• [Try it] Please repeat exactly the lines from the one containing "Given: Check the" to the end of the entries below, both included, and omit all pictures.

• [Source data]
──────────────────────────────
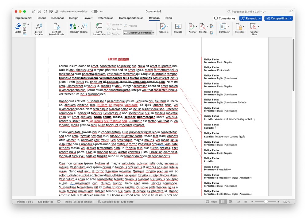
Task: Add a Novo Comentário
Action: (x=99, y=27)
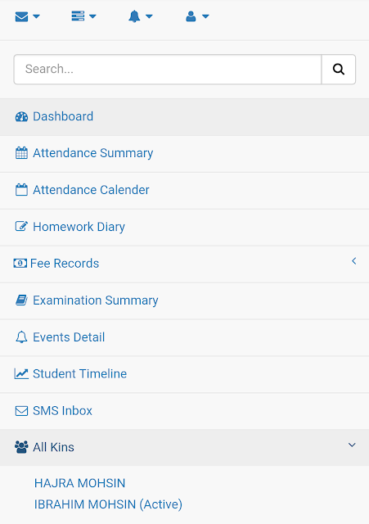The image size is (369, 524).
Task: Click the Fee Records money icon
Action: 20,264
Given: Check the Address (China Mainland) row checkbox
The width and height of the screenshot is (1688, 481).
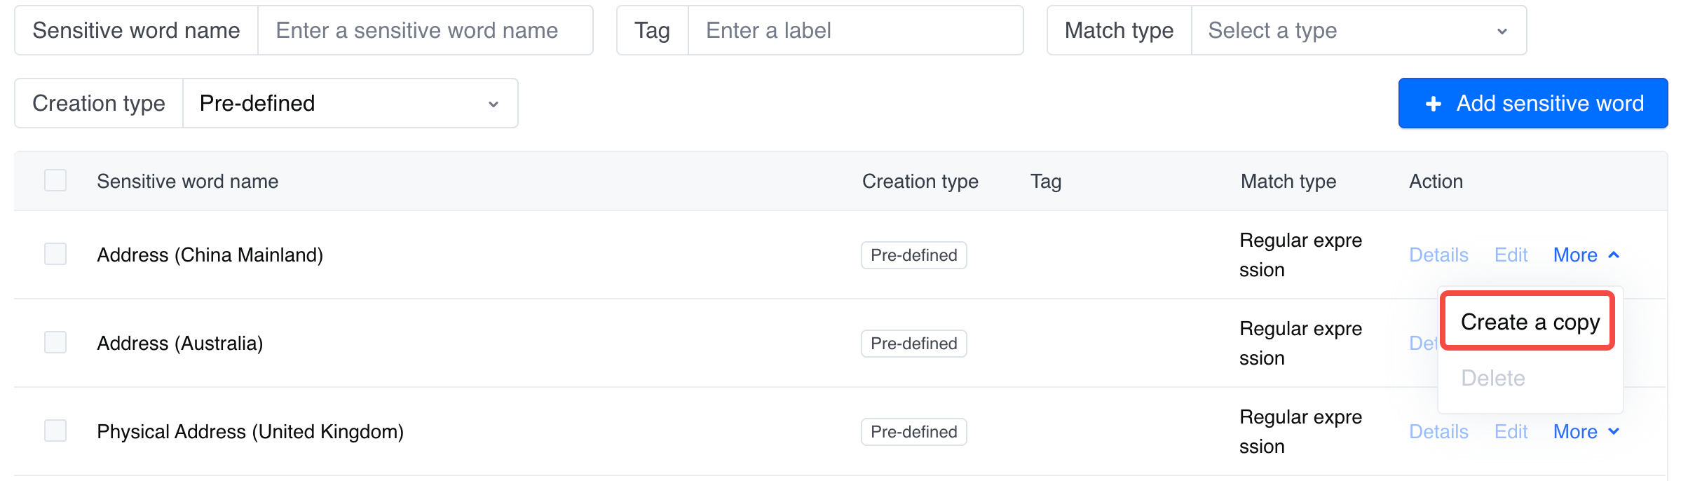Looking at the screenshot, I should [x=55, y=255].
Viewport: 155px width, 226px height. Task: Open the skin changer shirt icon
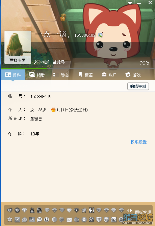coord(130,3)
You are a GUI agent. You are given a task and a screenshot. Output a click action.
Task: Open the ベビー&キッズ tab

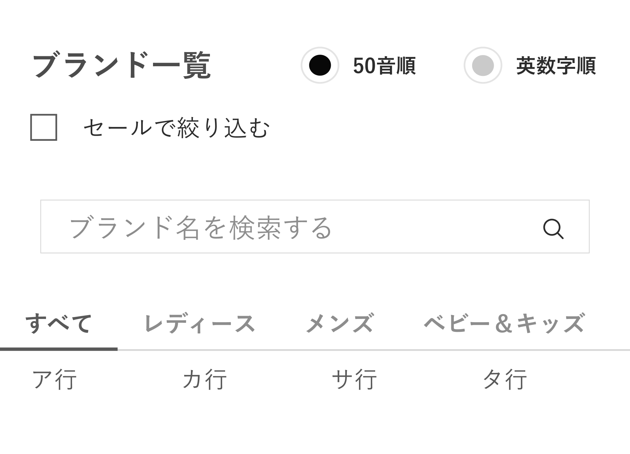pyautogui.click(x=504, y=323)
──────────────────────────────
• [Written solution]
Given: Check the Address (China Mainland) row checkbox
The width and height of the screenshot is (1688, 481).
Looking at the screenshot, I should [x=55, y=255].
Viewport: 155px width, 226px height. Task: Open the skin changer shirt icon
coord(130,3)
You are a GUI agent. You are given a task and a screenshot. Output a click action.
Task: Open the ベビー&キッズ tab

pyautogui.click(x=504, y=323)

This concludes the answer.